Second. “ The owners of cattle killed while straying upon a railroad cannot recover damages from the company.”
I do not suppose that these points were overruled because not properly qualified by the reservation that cattle must not be killed wantonly, or by such gross negligence as to amount to the same thing. There was nothing like that in the evidence — indeed it seems to me there was very slight evidence of any negligence whatever. Treating it therefore as a case of ordinary negligence at most, the question is, could the plaintiff under the circumstances recover ? To say he could, is to deny the points; and in doing so, to affirm that straying cattle, standing, lying, or browsing on the track of a railroad, are lawfully there, so as to *110exonerate the owner from all blame if he can show he was ignorant of their escape from his custody. We think we have shown that this is not the law; and I am sure if it were, it would encourage carelessness in regard to the care of animals, increase litigation, and greatly enhance the perils of railroad travel. The only way to secure the greatest safety in such a mode of travel-ling, is to hold all obstructions unlawful. Ordinary passage by the public over a railroad on a public highway is in no sense an 'obstruction, nor is the passage with droves or horses usually; but it is an unauthorized obstruction for roaming beasts to be there, and as the duty is on the owner to keep them away, he is in fault in failing to perform the duty, and cannot recover even if there were negligence on part of the railroad company’s servants in killing them. Where there is mutual contributory negligence, neither party can recover for its consequences. The public have accepted the doctrine of Skinner’s Case, and have to a considerable extent adapted their circumstances to it, and are constantly conforming more and more to it; but I am persuaded that the exception which this case would introduce, were we to affirm it, ■would in the end greatly impair, if not entirely overthrow, the rule itself, which I think all will admit is most wholesome.
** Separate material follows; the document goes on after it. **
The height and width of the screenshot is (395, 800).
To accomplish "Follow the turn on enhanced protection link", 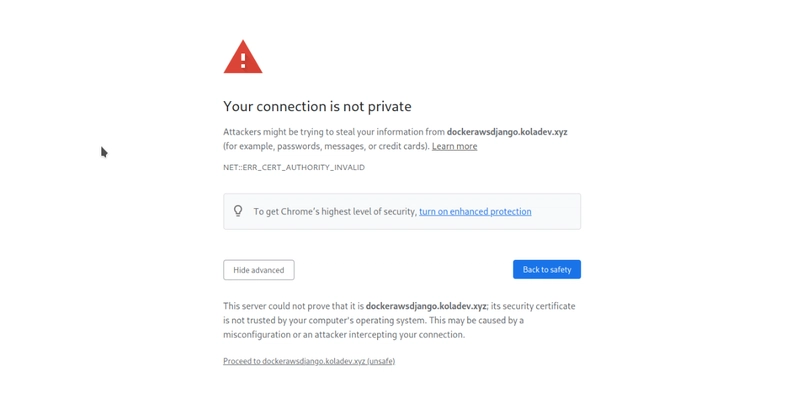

The case of Bulkley v. The New York and New Haven Railroad Company, 27 Conn. R. 479, has been examined, and I do not think it entitled to the weight given to it below. If I understand the opinion of Ellsworth, J., the plaintiff in error failed to raise the questions of law which really belonged to the case. Certain it .is, the case, seems to have been but little discussed. Besides that, the railroad company appears to have been in default in not constructing cattle guards at the crossing of the public road, as they were bound by their act of incorporation to do, and the plaintiff’s cattle being at large, not in contravention of the statute on that subject, the court below left it to the jury to say whether the plaintiff had exercised “ ordinary care” in view of all the circumstances. It is certainly true that what is “ ordinary care” varies essentially with circumstances. In conclusion we hold that the owner of the cattle is bound at his peril to keep his cattle off the railroad, and if he do not, the law treats him as negligent and not entitled to recover, excepting only in case of wanton injury or by gross carelessness. We think judgment should have been entered in favour of the defendants, non obstante veredicto.
And now, to wit, February 24th 1865, the judgment entered in the District Court is reversed, and judgment is here now entered in favour of the defendant, non obstante veredicto, with costs.